-- DIRECTIONS FOR THIS TASK --
Go over the lines below, and when one contains the word "screenshot", copy it.

Collected data:
=====

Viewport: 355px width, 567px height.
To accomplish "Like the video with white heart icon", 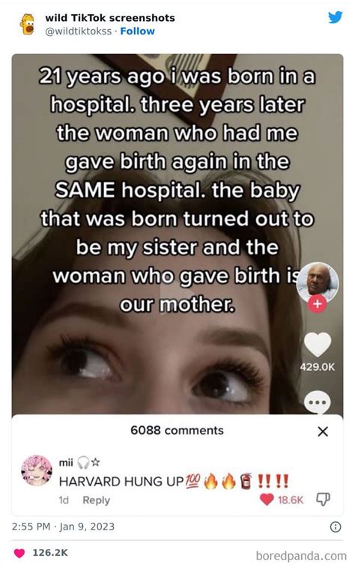I will click(318, 345).
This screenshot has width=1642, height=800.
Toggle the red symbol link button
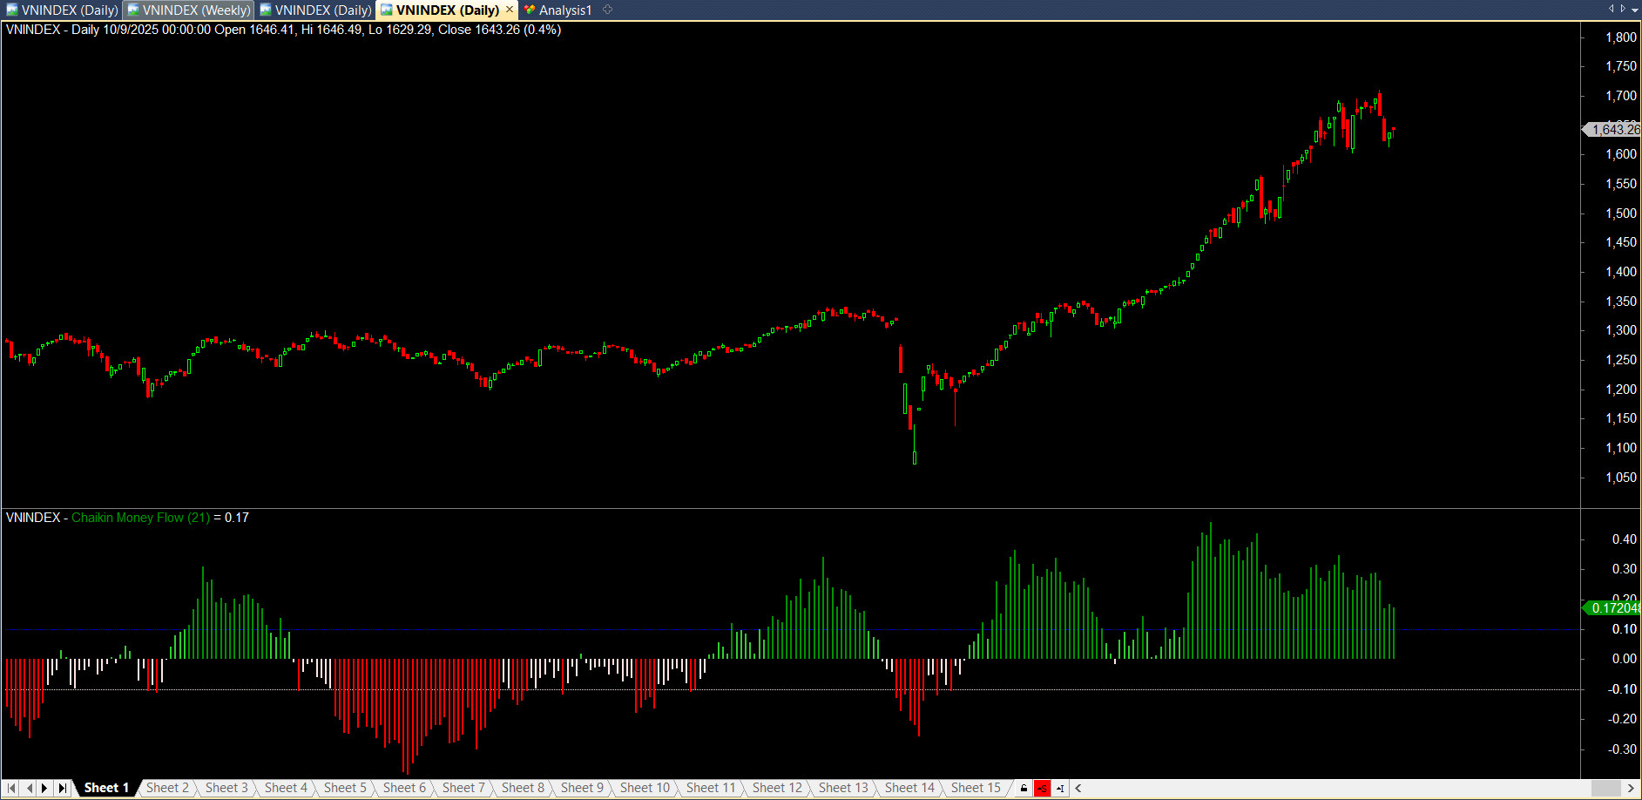point(1042,789)
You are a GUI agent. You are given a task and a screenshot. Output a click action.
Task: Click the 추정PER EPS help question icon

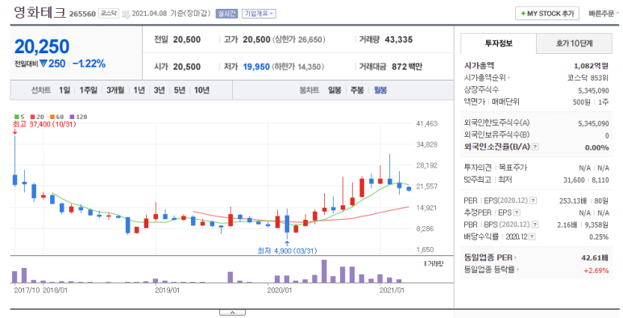pyautogui.click(x=517, y=213)
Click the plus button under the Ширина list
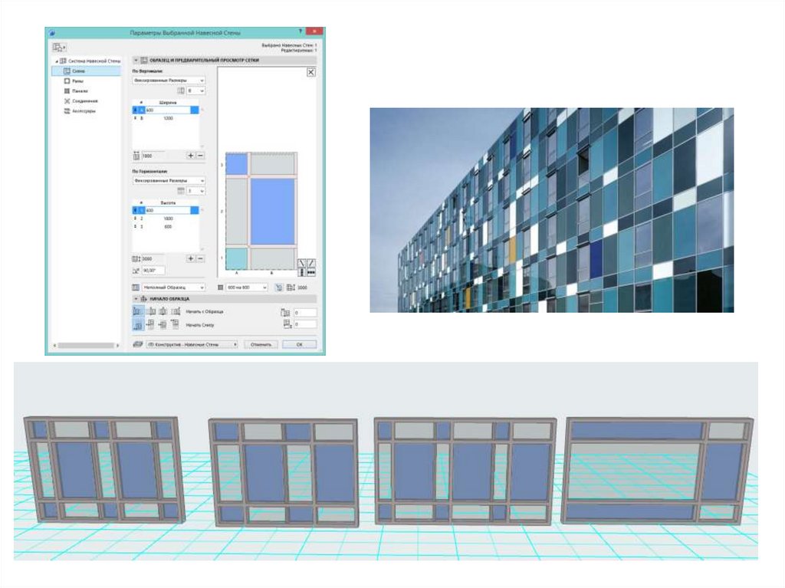Image resolution: width=785 pixels, height=588 pixels. (191, 156)
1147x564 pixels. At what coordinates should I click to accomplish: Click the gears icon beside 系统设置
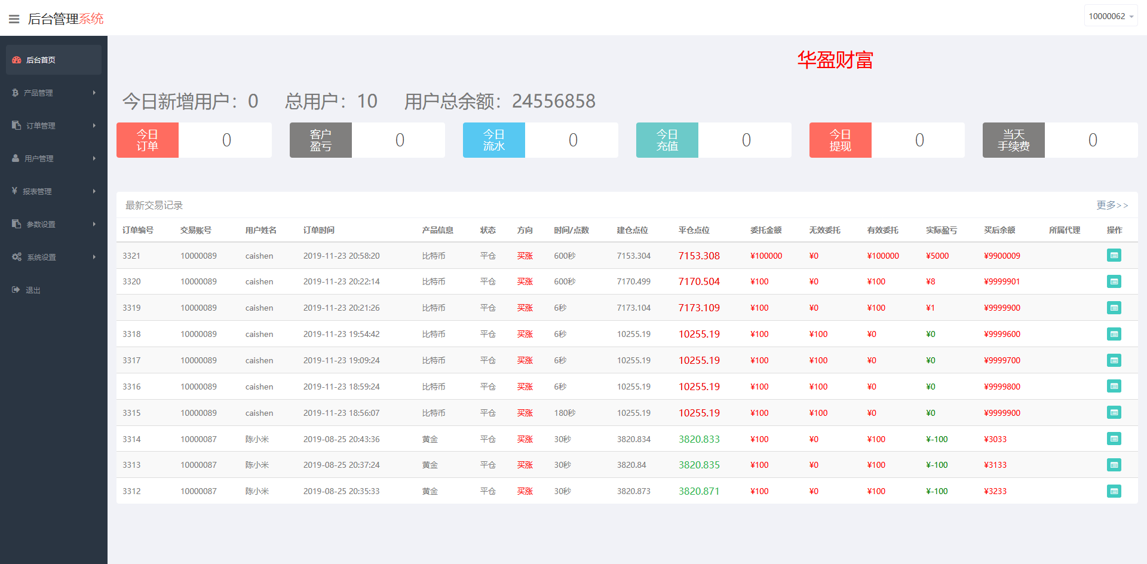[17, 257]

=====

-- WRITTEN REPLY --
This screenshot has width=1642, height=800.
You are a GUI agent. You are given a task and a screenshot. Output a click action.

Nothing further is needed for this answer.